Although it is true that most stream and lake waters in a virgin land could be drunk untreated, the establishment of a small settlement near the water source is sufficient to create local health problems and make water treatment necessary. Of the present 3.5 billion inhabitants of the earth, at least 1 billion regularly drink unsanitary water. Of these, 500 million are continually sick and 10 million die each year. They are the victims of bacteria and viruses and parasites that breed in the digestive tracts of humans and animals, and which, if they get into the water supply, cause diseases like typhoid, cholera, and dysentery. Some of the most important tests performed on drinking water supplies are for bacterial content. Only relatively recently have we learned to control water-borne bacteria and viruses. It was unsafe drinking water that caused massive cholera epidemics in London in the 1800s, yet it was not until the latter part of that century, under the influence of Pasteur’s theories, that the idea was abandoned that sickness was caused by impure “vapors” in the air and the necessity of disinfecting drinking water was understood.

Control of microorganisms is by filtration, aeration, and chlorination. Filtration through beds of sand and gravel removes suspended material and some bacteria and dissolved organic particles and clarifies the water; aeration destroys organics and kills many bacteria. If water is thoroughly mixed with air, oxygen “burns” the organic material and the bacteria have little left to live on. Streams with rapids are said to clean themselves in a short distance because of the excellent aeration. Sluggish rivers with much natural organic material or that have been polluted by organics, release foul-smelling gases as bacteria that live in the absence of oxygen break down the organic material. In water treatment plants the water is sprayed into the air to purify it and to improve its taste.

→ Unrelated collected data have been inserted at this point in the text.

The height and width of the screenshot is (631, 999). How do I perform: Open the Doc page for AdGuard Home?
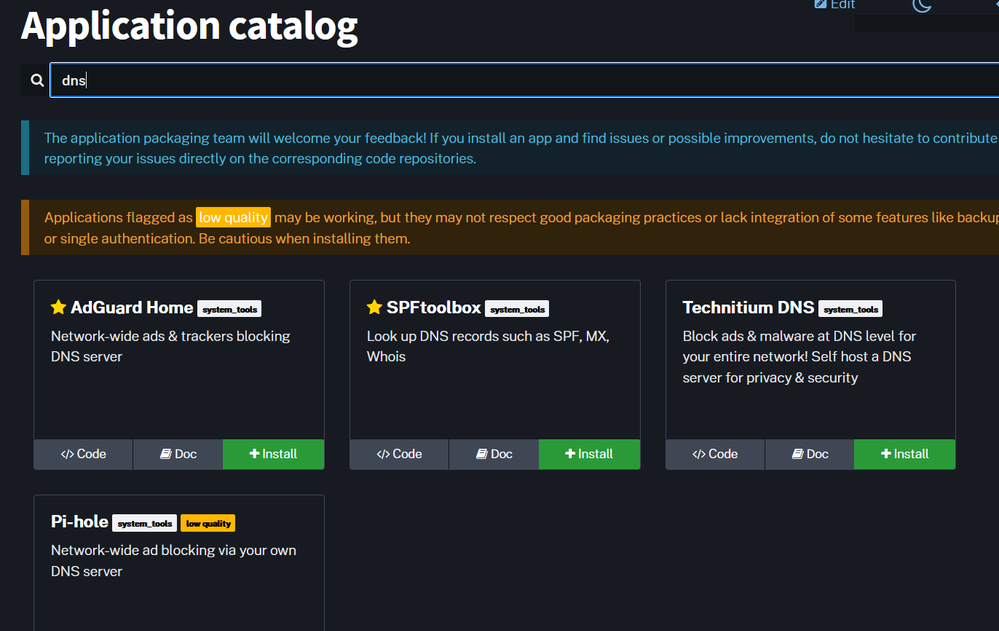(178, 454)
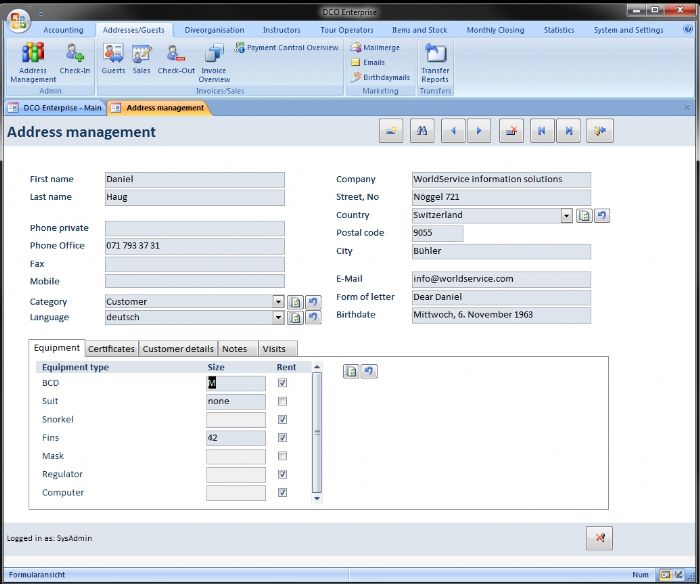Open the Statistics ribbon tab
700x584 pixels.
[559, 30]

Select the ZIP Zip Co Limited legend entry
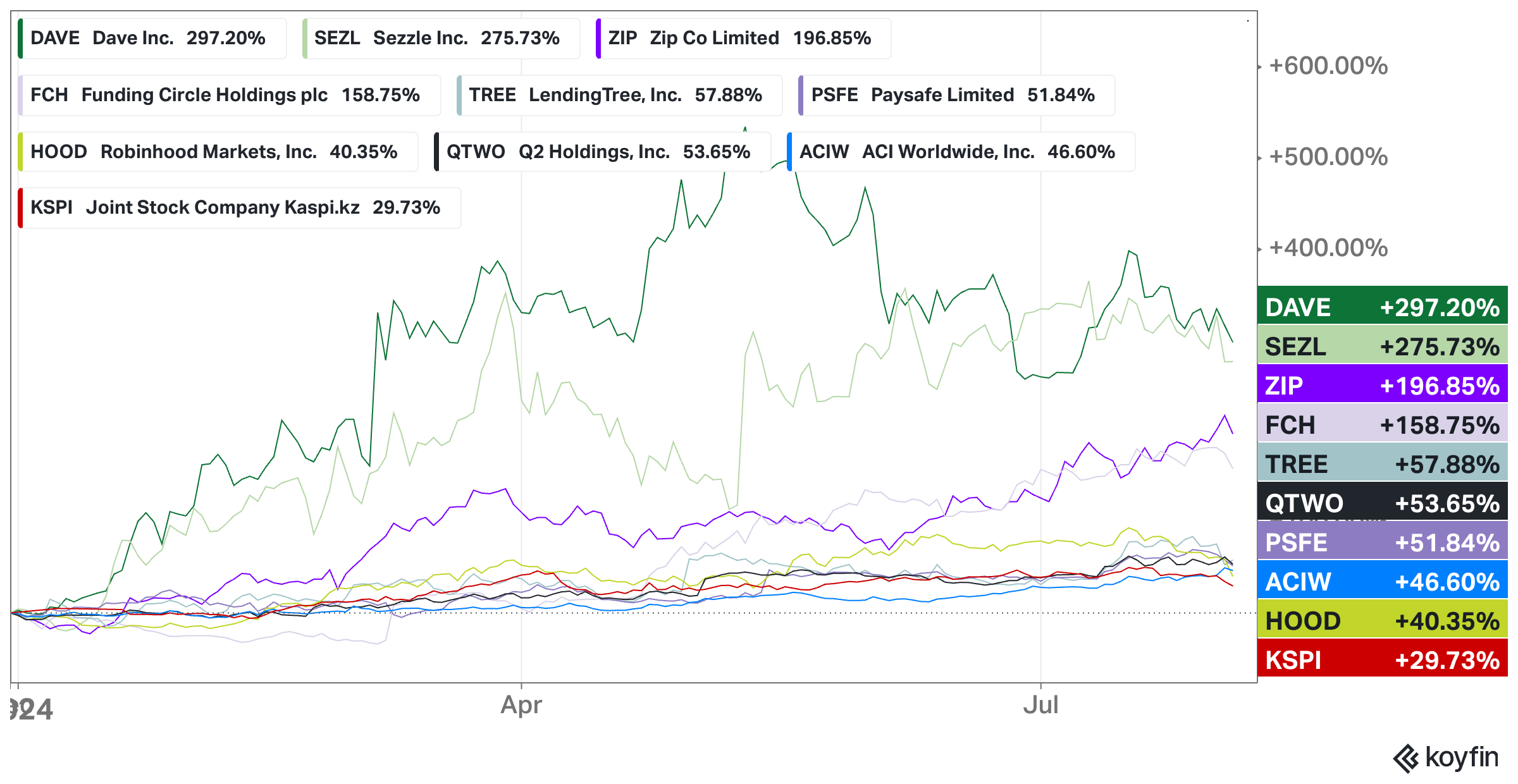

Chlorination is used around the world as the last crucial stage in removal of microorganisms. Most dangerous species yield to it easily but there are a few bacteria that are extremely resistant. They may ordinarily be absent from a water supply, but if they get in they may cause serious epidemics before they are discovered and the chlorine level and length of treatment are adjusted. It is not feasible to test routinely for all possible pathogenic organisms so the coliform bacillus is generally counted as an indicator of the presence of other bacteria. If coliforms are at a low level then most other harmful bacteria are also found in small numbers. Water containing more than about twenty-five coliforms a quart is unsafe.

Drinking water is also carefully and continuously tested to insure that other undesirable qualities such as taste, color, and odor are kept to a minimum. Iron is one of the worst offenders; it gives water a characteristic taste and can stain clothing at only two ppm. Many well waters with dissolved iron are clear when they come from the faucet but quickly precipitate a yellow iron oxide when mixed with air. The oxide is harmless if drunk but it stains glassware, sinks, cooking utensils and laundry. Waters with dissolved iron often carry a trace of hydrogen sulfide which, in concentrations far less than one ppm, gives a distinct rotten egg odor to the water. All kinds of new tastes and odors entering water supplies today are traceable to organic pollutants of a wide variety.